The SGA Delegates Program involves encouraging student organizations to partner with SGA to share their different needs across the UA community.

“The program encourages UA student organizations that seek assistance or feel under-represented to select a junior and senior representative from their organization to act as a liason to the SGA,” Calderone said. These delegates will then meet with the SGA president monthly to voice their concerns and needs.

Jimmy Taylor, president of external affairs, plans to promote service, to encourage student involvement in local, state and federal policies and to increase student interaction in the Tuscaloosa community.

Also, a new service project Taylor hopes to begin is Beat Auburn Beat Cancer. It will mirror the Beat Auburn Beat Hunger campaign, but the funds will go to help with cancer research and treatment.

To help acquaint students with state and federal governments, Taylor wants to organize a Higher Education Day, where students will travel to Montgomery to show the state government that they support funding for higher education in the state of Alabama.
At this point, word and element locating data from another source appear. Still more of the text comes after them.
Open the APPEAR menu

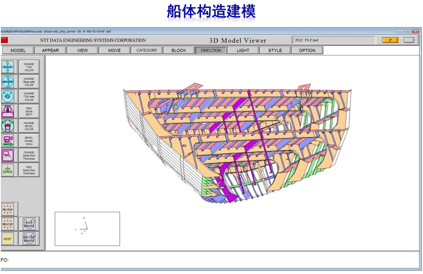pos(50,50)
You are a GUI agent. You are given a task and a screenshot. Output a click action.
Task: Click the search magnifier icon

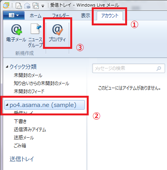click(x=159, y=68)
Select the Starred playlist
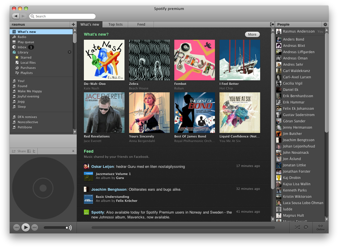 click(x=26, y=57)
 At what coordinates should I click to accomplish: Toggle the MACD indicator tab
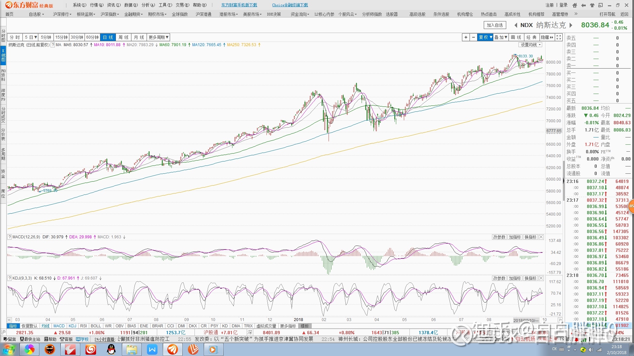tap(59, 326)
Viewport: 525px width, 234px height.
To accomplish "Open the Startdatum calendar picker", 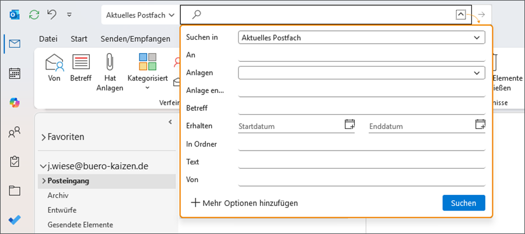I will tap(349, 124).
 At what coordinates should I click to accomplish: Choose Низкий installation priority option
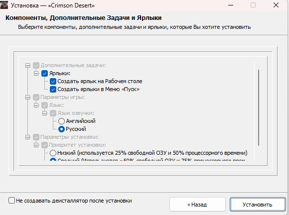click(x=53, y=153)
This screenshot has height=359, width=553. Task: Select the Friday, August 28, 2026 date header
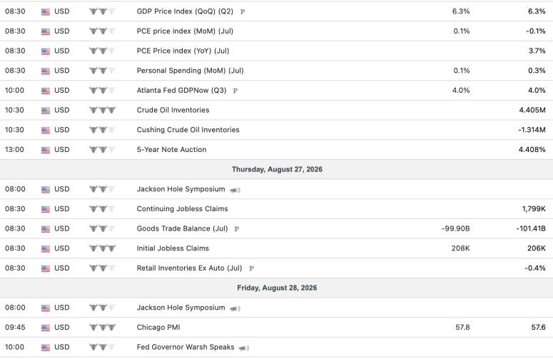click(x=277, y=288)
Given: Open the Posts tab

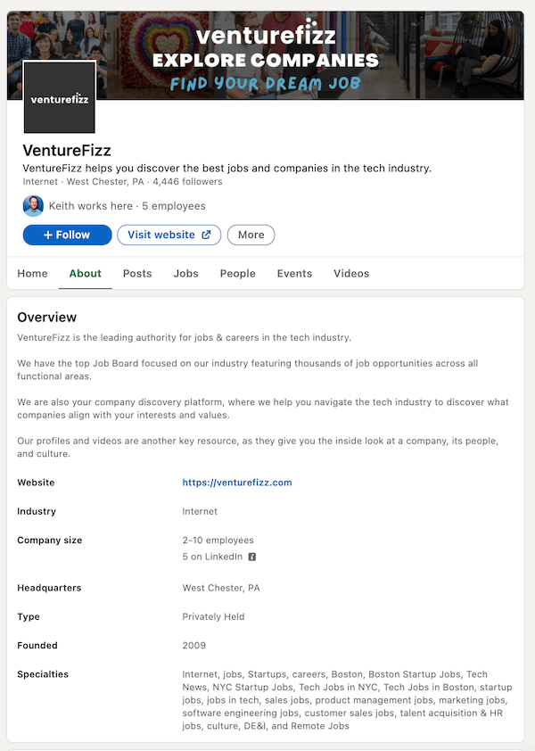Looking at the screenshot, I should click(x=137, y=274).
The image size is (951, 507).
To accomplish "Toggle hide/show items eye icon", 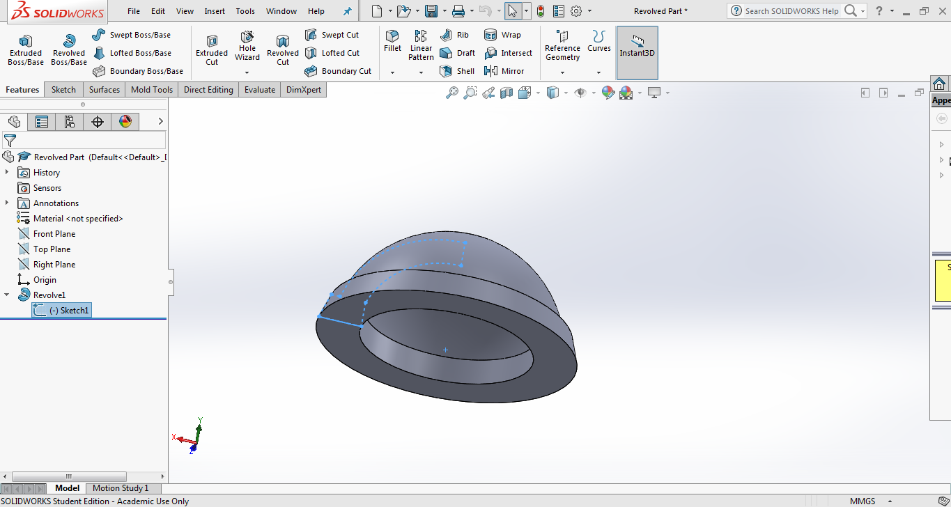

“As I stated many times during my campaign, I have set goals that will truly affect our community and University,” Taylor said, “and I will do everything in my power to make sure they happen.”

Will Pylant, vice president of student affairs, also has plans for the year that he has begun to put into action. Several of these include a Ride with the Tide program that will provide safe and free means for students to travel to the Alabama vs. Tennessee football game.

“UA students deserve an SGA that works hard every day to make campus life a little more enjoyable and unified,” Pylant said, “and that’s exactly what we plan to do.”

The SGA will have a booth Tuesday, Sept. 11 at Get on Board Day. Senators, directors, judicial members and the executive council will be available for students to meet with and to answer any questions about the upcoming year.